江老的日志有许多本,宴菟儿今日倒是办了一件巧事,因为这些日志,这回忆录,前无序,后无尾,看不出来那本是第一本,她担心遗漏,通过比较,找出两本看似最早的日志去问问齐大夫,其中一本正是第一本。
第一个病例也是齐大夫嘴中的孕妇误食之后丧命的案例。
宴菟儿看后,一脸沮丧:“并没有患者的姓氏和住址。”
“怎么会?”丁飞烟拿过那本日志:“江老有记录病患年纪和姓氏的习惯呀。我们今天不是整理了不少名单吗?”
“那些应该是最近一些江老诊治的案例,有记录,早期的一些,尤其是回忆部分,只有性别、年岁,估计既然逝者已逝或者病患已好,就没有记录了吧。”宴菟儿一天差不多看完了大部分的日志,即便不可能逐字逐条的看,但大概的规律还是清楚的。
“这可难办了,明天还得去问问齐大夫,不晓得她知不知道那位病患的情况。
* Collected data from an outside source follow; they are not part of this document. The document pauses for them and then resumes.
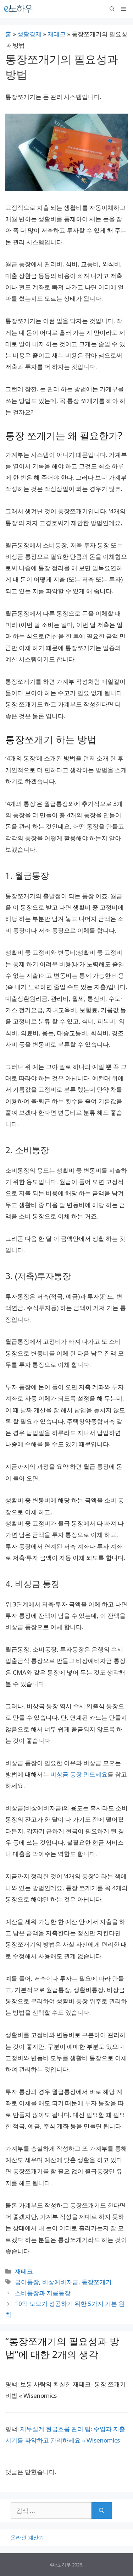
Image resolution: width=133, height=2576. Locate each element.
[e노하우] (19, 9)
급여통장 (27, 2282)
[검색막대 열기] (112, 9)
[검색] (102, 2510)
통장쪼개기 (97, 2282)
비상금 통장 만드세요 (78, 1774)
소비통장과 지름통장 (43, 2293)
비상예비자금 (60, 2282)
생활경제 (29, 34)
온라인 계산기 (27, 2537)
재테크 (57, 34)
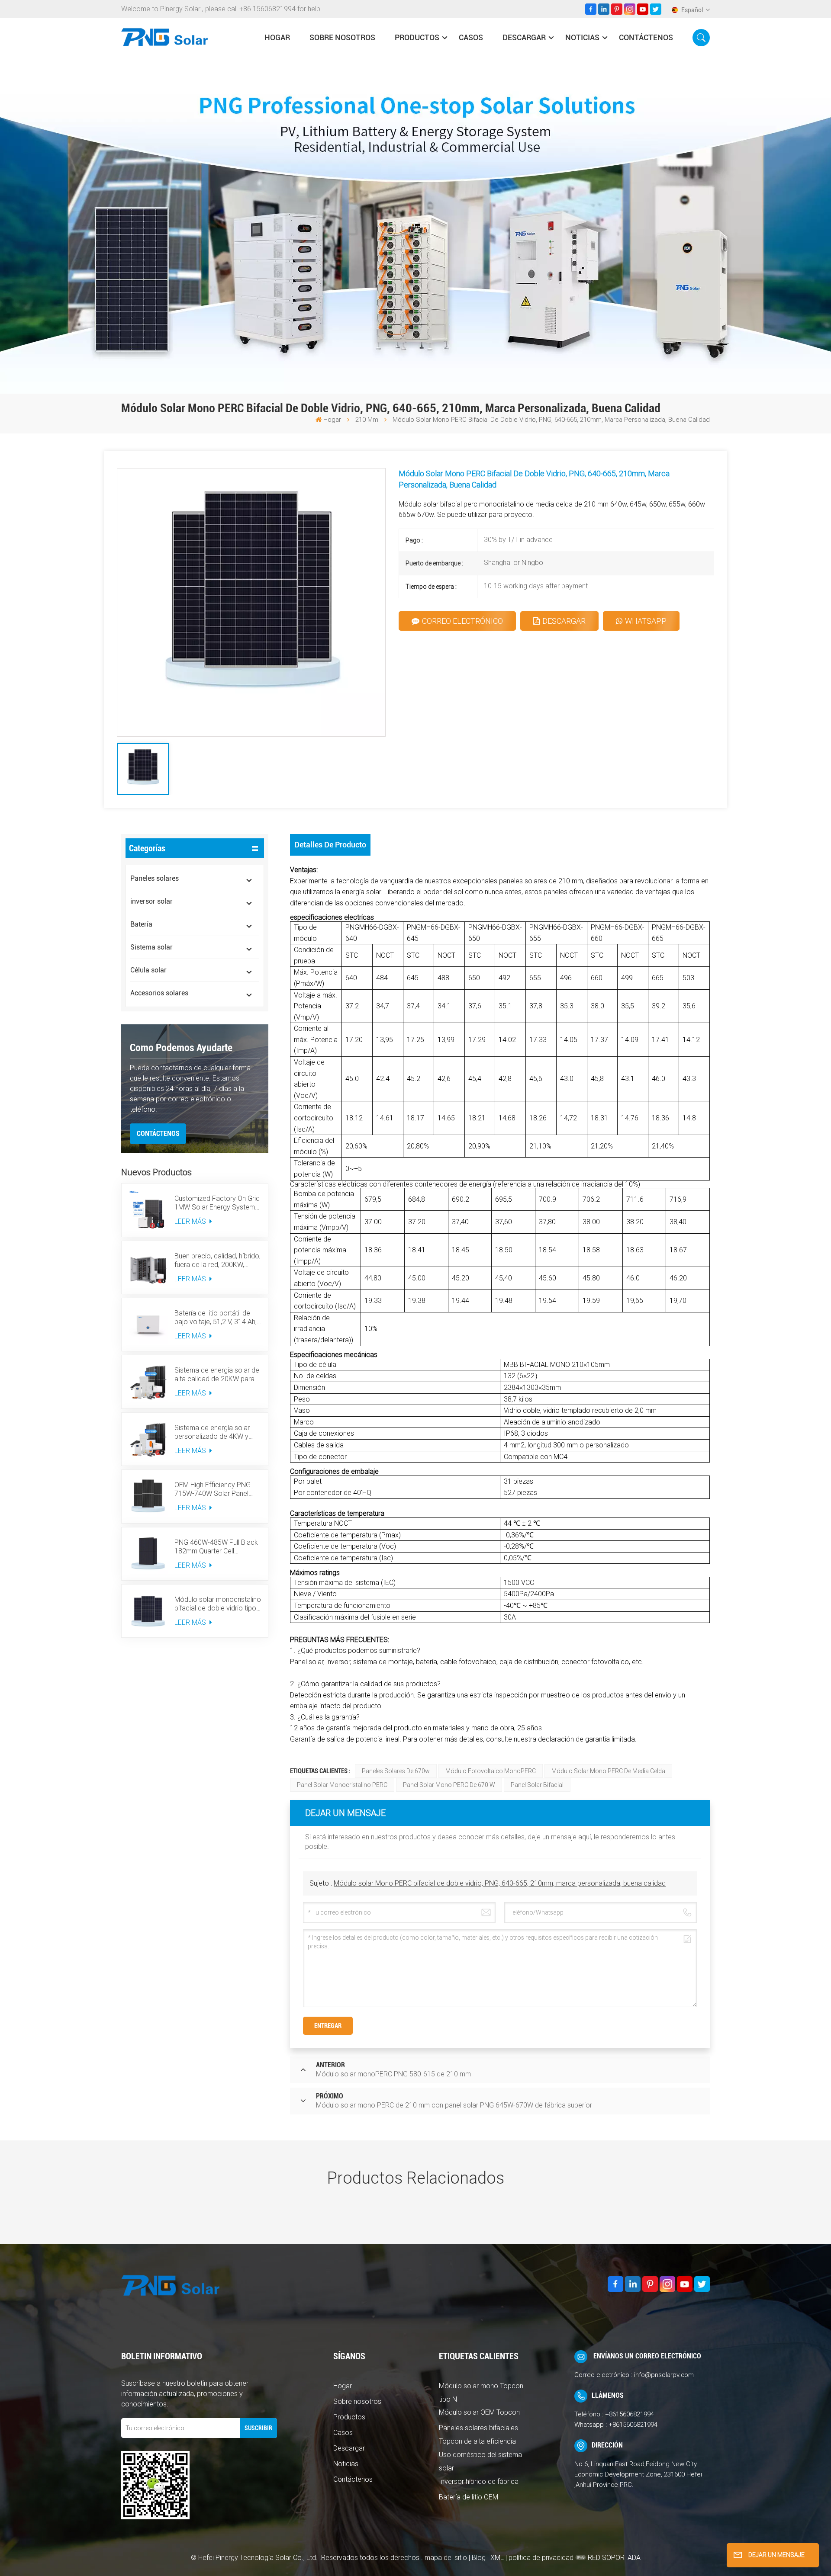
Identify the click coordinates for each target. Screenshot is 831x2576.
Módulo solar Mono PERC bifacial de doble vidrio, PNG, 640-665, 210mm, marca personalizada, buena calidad (500, 1883)
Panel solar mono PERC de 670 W (449, 1784)
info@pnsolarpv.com (664, 2375)
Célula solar (148, 970)
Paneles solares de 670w (396, 1771)
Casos (471, 37)
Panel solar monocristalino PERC (342, 1784)
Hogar (342, 2386)
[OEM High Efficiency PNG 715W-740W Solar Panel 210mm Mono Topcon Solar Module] (148, 1496)
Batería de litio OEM (468, 2497)
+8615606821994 (629, 2414)
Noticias (582, 37)
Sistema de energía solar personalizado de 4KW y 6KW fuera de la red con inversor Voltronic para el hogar (212, 1432)
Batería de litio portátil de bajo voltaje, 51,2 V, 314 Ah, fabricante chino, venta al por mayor (215, 1317)
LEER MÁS (191, 1221)
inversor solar (151, 901)
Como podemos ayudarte (181, 1048)
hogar (277, 37)
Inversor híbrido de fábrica (479, 2481)
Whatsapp (646, 621)
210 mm (366, 419)
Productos (417, 37)
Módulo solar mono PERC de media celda (608, 1771)
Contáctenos (646, 37)
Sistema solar (151, 947)
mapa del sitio (447, 2558)
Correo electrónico (462, 621)
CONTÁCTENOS (158, 1133)
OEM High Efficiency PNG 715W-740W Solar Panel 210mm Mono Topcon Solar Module (217, 1489)
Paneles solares (154, 878)
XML (497, 2558)
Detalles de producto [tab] (330, 844)
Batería (141, 924)
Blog (479, 2558)
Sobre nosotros (342, 37)
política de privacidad (541, 2558)
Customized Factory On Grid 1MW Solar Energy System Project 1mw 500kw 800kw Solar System (217, 1203)
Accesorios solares (159, 993)
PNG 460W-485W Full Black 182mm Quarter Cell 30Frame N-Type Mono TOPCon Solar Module (216, 1547)
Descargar (524, 37)
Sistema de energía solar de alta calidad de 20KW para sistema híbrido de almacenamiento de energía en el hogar (216, 1374)
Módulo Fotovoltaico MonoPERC (490, 1771)
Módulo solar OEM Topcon (479, 2412)
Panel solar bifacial (537, 1784)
”丁飞烟草草扫过那份记录,确实没有记录,只写着女,芳龄二十五岁。
一直没有说话的王茗慧插话道:“能给妾身看看吗?”
丁飞烟不是很情愿,不过还是将手中的日志递给了王茗慧:“妾身?你是河东的太原王氏?”
七宗五姓在唐朝被称之为山东士族,这里的山东并非齐鲁,而是崤山以东,无论是太原王氏还是博陵崔氏、清河崔氏、范阳卢氏,当时家族都在黄河以北、崤山以东,那里曾经是士族门阀最为繁荣的地方,天罚之灾后,黄河以南的诸侯崛起,河东的燕代一带因异族常年南侵,在太原王氏所建之国溃灭之后,都曾被岩煌部落侵占过,大部分士族都迁居到齐鲁、中原,守望相助,也就是青州、兖州、豫州。在这里,河间诸侯筑城修堡,通过多次抗击运动逐渐显赫,所以狭义的河间诸侯仅限于黄河、淮河之间,也就是山东、河南,外加苏北、皖北一带。
然而裂土割据的诸侯在河北、山西也有分布。加之范阳卢氏和清河崔氏大本营仍在河北,所以广义的河间诸侯也包含了河东。